コツは「玉入れ」にあると。もっと正確にいうなら、玉入れの時のカゴ持ちだ。
四方八方からカゴにぶつけられる玉。重くなっていくカゴ。重い玉が当たっても、腰に力を入れて踏ん張った。
あの感覚を思い出せという。
「残り3分だ。向こうも勝負を仕掛けてくる。でも立花とまともにやり合っても負けるだけだ。
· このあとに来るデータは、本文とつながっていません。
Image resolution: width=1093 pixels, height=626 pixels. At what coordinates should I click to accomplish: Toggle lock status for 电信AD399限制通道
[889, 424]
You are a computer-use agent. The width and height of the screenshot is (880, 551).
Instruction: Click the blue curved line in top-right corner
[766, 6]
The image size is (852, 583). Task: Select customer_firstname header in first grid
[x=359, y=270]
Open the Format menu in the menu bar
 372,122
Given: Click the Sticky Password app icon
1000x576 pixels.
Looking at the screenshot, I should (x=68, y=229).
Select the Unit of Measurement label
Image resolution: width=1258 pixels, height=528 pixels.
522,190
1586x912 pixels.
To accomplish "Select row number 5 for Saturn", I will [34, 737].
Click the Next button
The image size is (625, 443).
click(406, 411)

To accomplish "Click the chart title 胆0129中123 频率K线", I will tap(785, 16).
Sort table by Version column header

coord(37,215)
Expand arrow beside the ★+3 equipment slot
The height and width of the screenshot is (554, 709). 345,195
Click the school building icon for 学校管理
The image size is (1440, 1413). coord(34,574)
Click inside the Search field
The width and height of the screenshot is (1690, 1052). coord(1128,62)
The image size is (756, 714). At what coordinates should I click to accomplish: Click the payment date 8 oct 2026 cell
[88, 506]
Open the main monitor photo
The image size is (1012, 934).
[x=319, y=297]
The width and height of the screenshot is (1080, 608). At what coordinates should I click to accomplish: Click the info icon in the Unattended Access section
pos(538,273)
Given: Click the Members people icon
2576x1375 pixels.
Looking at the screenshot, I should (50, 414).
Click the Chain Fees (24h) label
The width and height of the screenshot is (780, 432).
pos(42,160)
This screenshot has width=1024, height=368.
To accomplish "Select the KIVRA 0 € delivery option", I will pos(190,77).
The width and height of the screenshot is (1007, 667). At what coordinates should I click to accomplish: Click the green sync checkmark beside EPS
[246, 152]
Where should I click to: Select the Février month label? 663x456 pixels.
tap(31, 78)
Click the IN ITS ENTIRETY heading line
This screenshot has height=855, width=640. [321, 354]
それなら」
猛烈な勢いで突っ込んでくる薫とぶつかる瞬間、間宮くんは私の肩に跨いだ。
3人で1頭の馬。
そのうち2人を捨て駒にし注意を引きつけて、大将を肩車した私は、紅組の騎馬にするりと近づいた。
カゴ持ちの要領で。
大将のリカの首を執るために__。
「罠よ‼︎」
いち早くそれに気づいた薫が、馬を引いてかわそうとしたが、馬は三位一体。
後ろ足の反応が遅れた。
間宮くんが伸ばした手は、なす術なく座っているだけの寺脇リカの帽子を掴み取る。
「白組の勝利」
呆気ない幕切れだった。
そして私は確信する。
気の毒だが、リカが落ちるだろう。
誰の目にも明らかだった。
明らかだったのに__。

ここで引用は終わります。